# Seether



## Alkopopsteuer (16. Januar 2010)

Hallou.
Da Over NINE THOUSAND!!!111 Bands nen thread haben muss Seether auch einen bekommen!
Gibts hier noch Leute, die Seether mögen.
Mein Lieblingsalbum is immoment Seether Karma and Effect. Das Cover is eifnach genial wie ich finde =).
Gibts hiern och Leute die Seether mögen?
Oke, ich glaube zwar net das viele Seether kennen, deswegen hier mal was für die Ohren:
http://www.youtube.com/watch?v=oHmA_yNIFSs


----------



## Thoor (16. Januar 2010)

Alkopopsteuer schrieb:


> Hallou.
> Da Over NINE THOUSAND!!!111 Bands nen thread haben muss Seether auch einen bekommen!
> Gibts hier noch Leute, die Seether mögen.
> Mein Lieblingsalbum is immoment Seether Karma and Effect. Das Cover is eifnach genial wie ich finde =).
> ...



Hmm gefällt mir richtig gut 

Ich hab ne neue 8. liebste Band 


			Dieser Inhalt steht nur eingeloggten Mitgliedern zur Verfügung.


----------



## Thoor (19. Januar 2010)

Godsmack gefällt mir auch ziemlich, kennste evtl :>

http://www.youtube.com/watch?v=OYjZK_6i37M


----------



## DER Lachmann (19. Januar 2010)
::::::::
* **Aufgabe 1**: Gib aus den Einträgen alles von der Zeile mit „Identify the location“ bis einschließlich der Zeile mit „(834, 228).“ wortgetreu aus. Lass Bilder in deiner Antwort weg.
Der Forenthread über Seether und die Einträge sind voneinander unabhängiges Material.
::::::::
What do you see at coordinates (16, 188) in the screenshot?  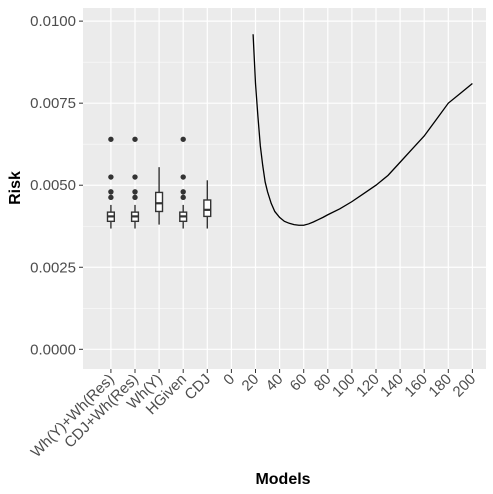 I see `y-axis-title: Risk` at bounding box center [16, 188].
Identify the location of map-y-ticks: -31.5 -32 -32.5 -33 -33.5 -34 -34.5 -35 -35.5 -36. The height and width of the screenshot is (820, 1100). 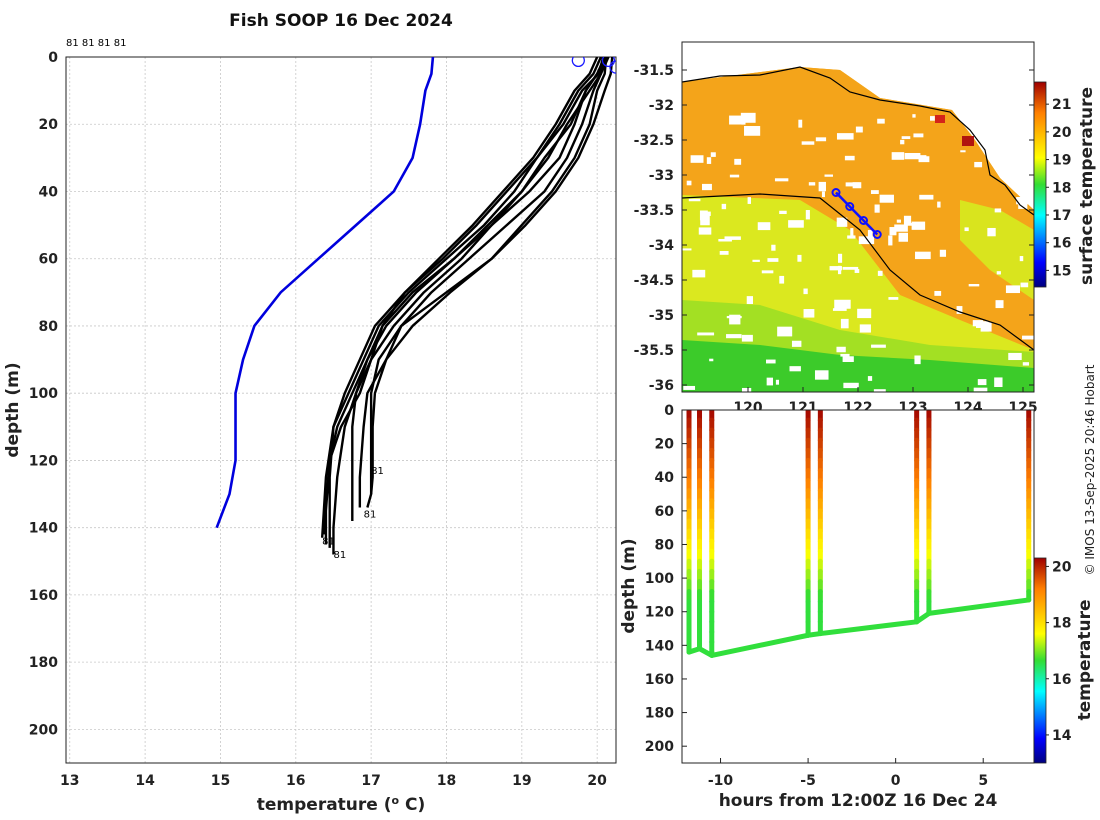
(834, 228).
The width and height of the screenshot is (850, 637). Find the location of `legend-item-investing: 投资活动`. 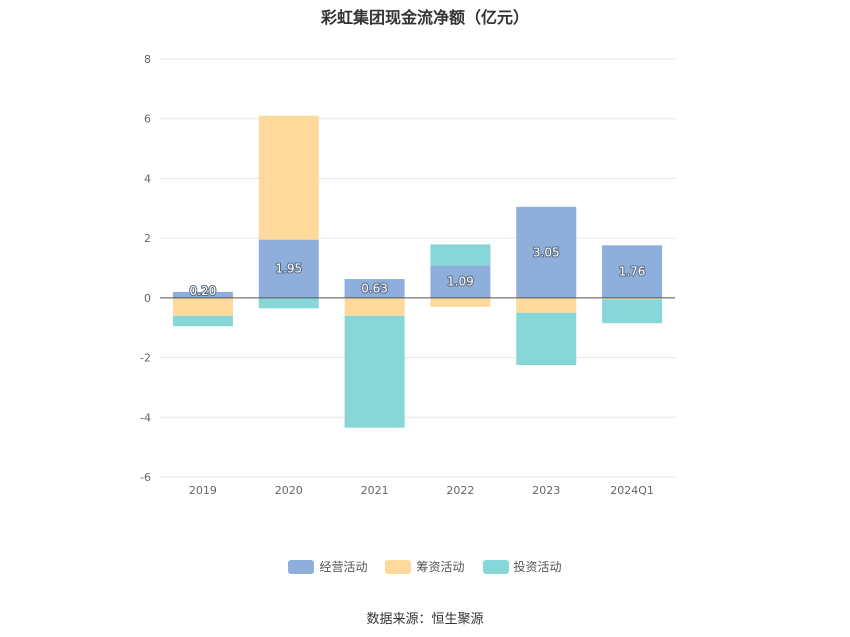

legend-item-investing: 投资活动 is located at coordinates (522, 566).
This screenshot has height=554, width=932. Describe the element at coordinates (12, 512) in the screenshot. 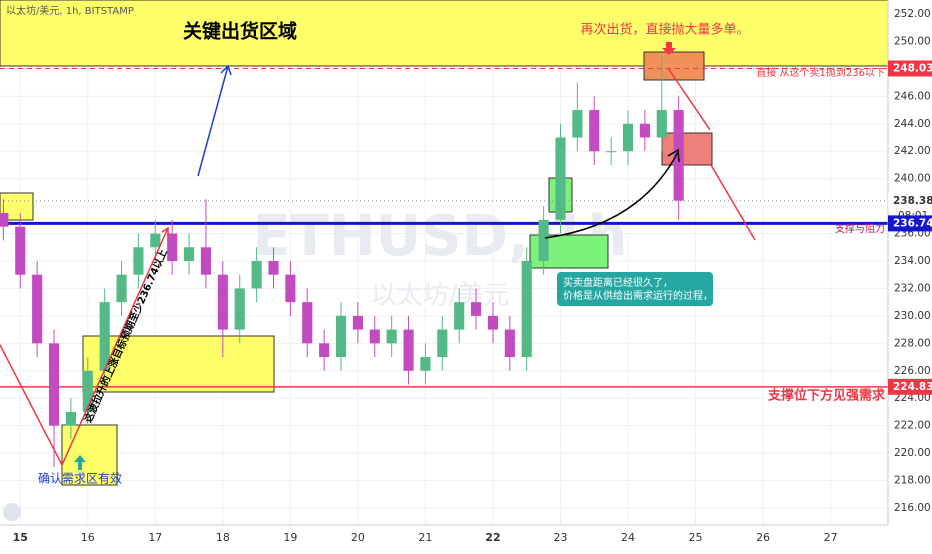

I see `logo` at that location.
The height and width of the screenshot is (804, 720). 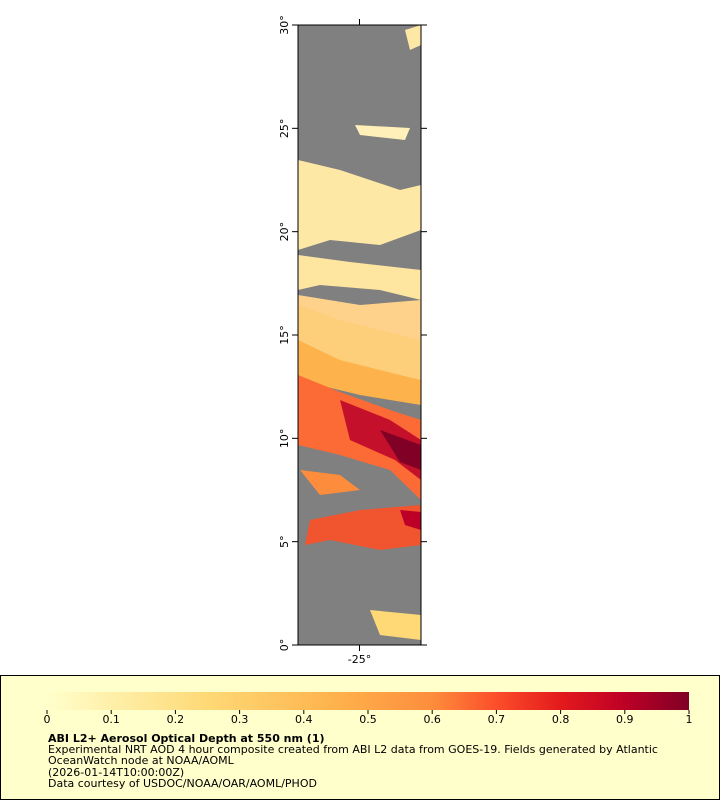 What do you see at coordinates (284, 646) in the screenshot?
I see `y-tick-label: 0°` at bounding box center [284, 646].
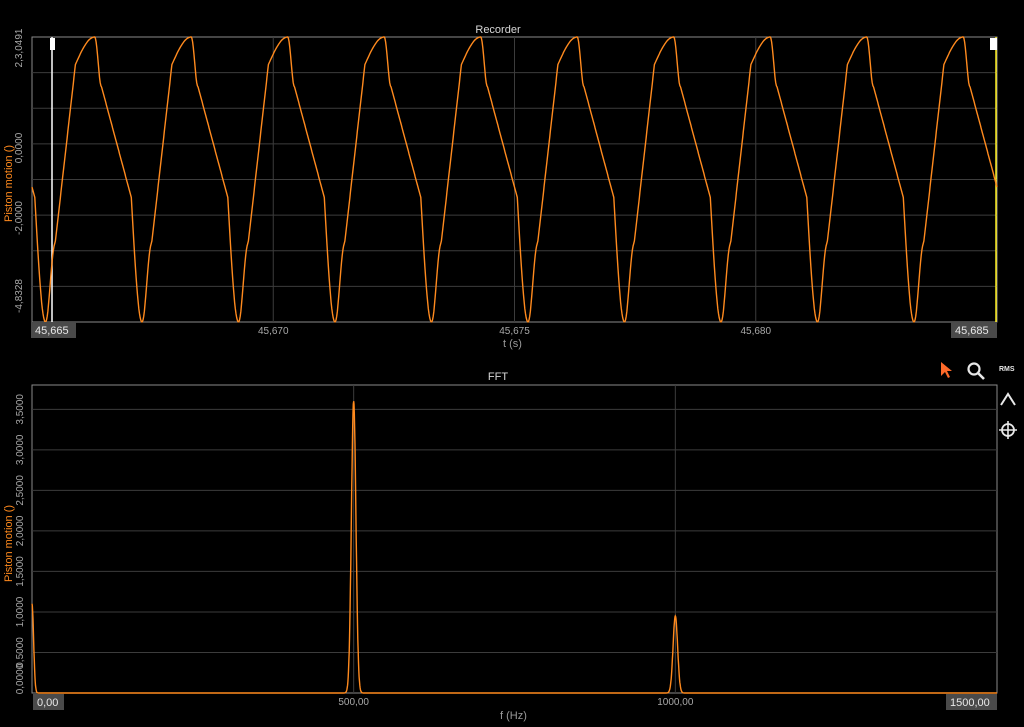 The height and width of the screenshot is (727, 1024). What do you see at coordinates (514, 716) in the screenshot?
I see `fft-xlabel: f (Hz)` at bounding box center [514, 716].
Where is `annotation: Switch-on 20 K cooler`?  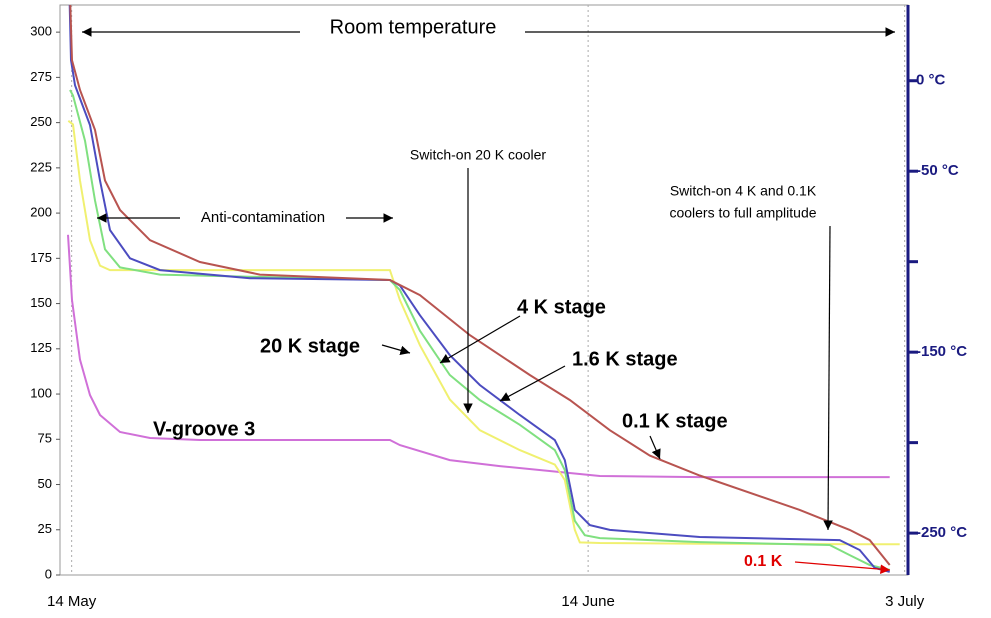 annotation: Switch-on 20 K cooler is located at coordinates (478, 155).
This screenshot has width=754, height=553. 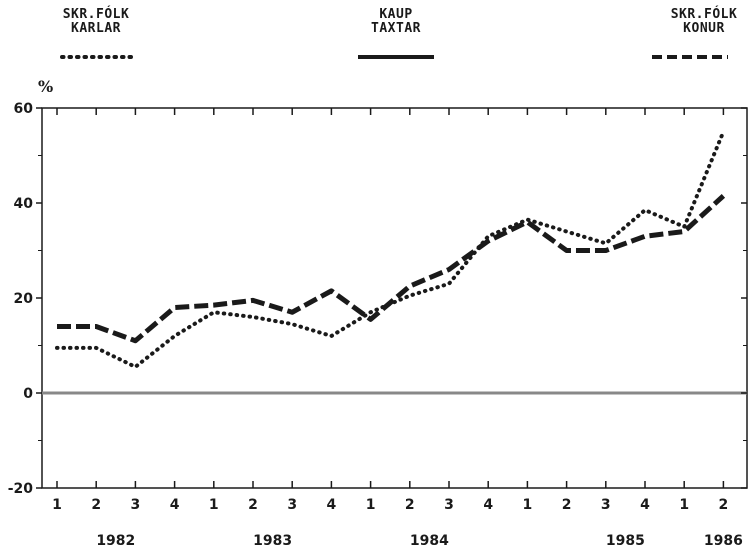 I want to click on legend-label-konur-line1: SKR.FÓLK, so click(x=704, y=14).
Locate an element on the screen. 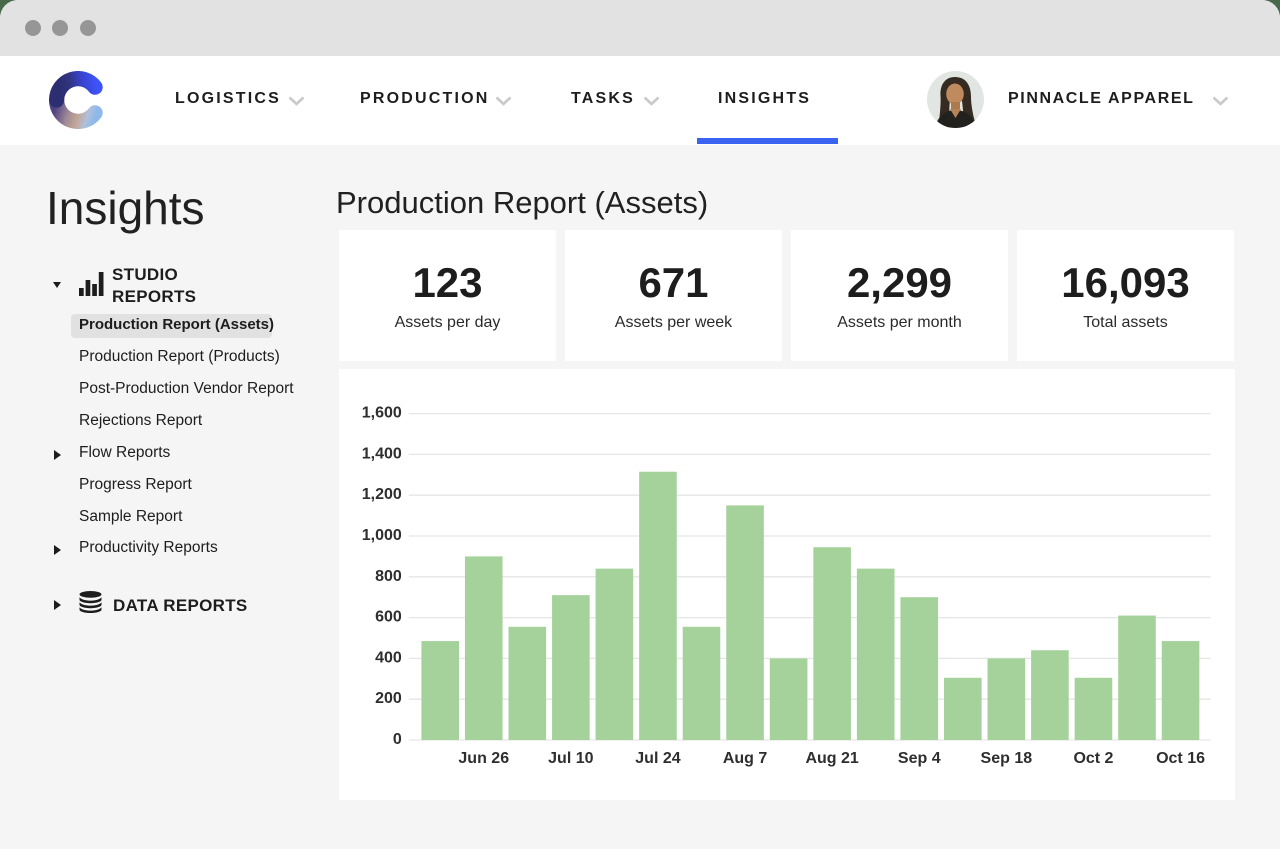  svg-text: Jul 24 is located at coordinates (658, 758).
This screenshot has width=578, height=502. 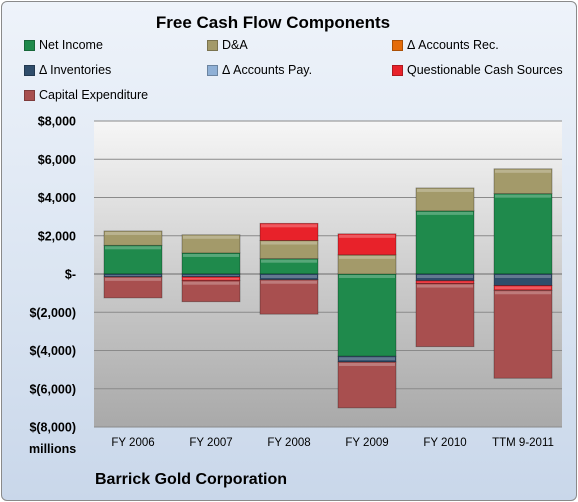 I want to click on y-tick-label: $4,000, so click(x=57, y=198).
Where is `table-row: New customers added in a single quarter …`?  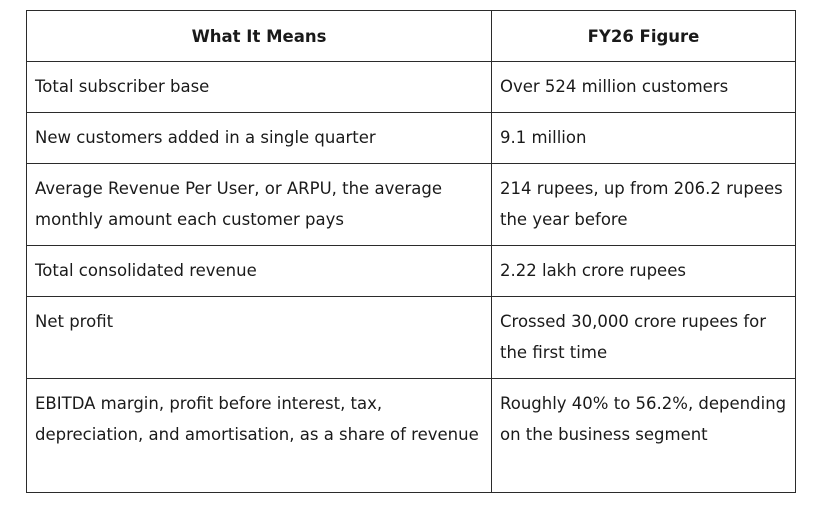
table-row: New customers added in a single quarter … is located at coordinates (411, 138).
::::::::
* **Aufgabe 2**: Setze den Forenthread über Seether dort fort, wo er aufhört.

* **Antwortfeld 1**:
Identify the location of map-y-ticks: -31.5 -32 -32.5 -33 -33.5 -34 -34.5 -35 -35.5 -36. The height and width of the screenshot is (820, 1100). 
(834, 228).

* **Antwortfeld 2**:
godsmack <3
aber mag unser lieber alko nicht xD hatte es vor 2 monaten schonmal versucht ihn zu bekehren^^


----------



## Alkopopsteuer (20. Januar 2010)

Khorhiil schrieb:


> Seether, Hammer!
> Eine meiner Lieblingsbands, auch wenn nicht mehr so oft gehört.



Karma and Effect lass ich erstmal liegen...
Habs mir zu oft in den letzten Tagen angehört.
Wenn Finding Beauty komtm werd ich erstmal des satthören, bevor ich wieder zu karma komm 


			Dieser Inhalt steht nur eingeloggten Mitgliedern zur Verfügung.
        

.


----------



## Thoor (20. Januar 2010)

Ich mag "Gasoline" :<


----------



## Alkopopsteuer (22. Januar 2010)

Mist.
Ich kann mich net entscheiden ob Karma and Effect oder Finding Beauty besser ist.
Beides so epic win 


			Dieser Inhalt steht nur eingeloggten Mitgliedern zur Verfügung.
        

.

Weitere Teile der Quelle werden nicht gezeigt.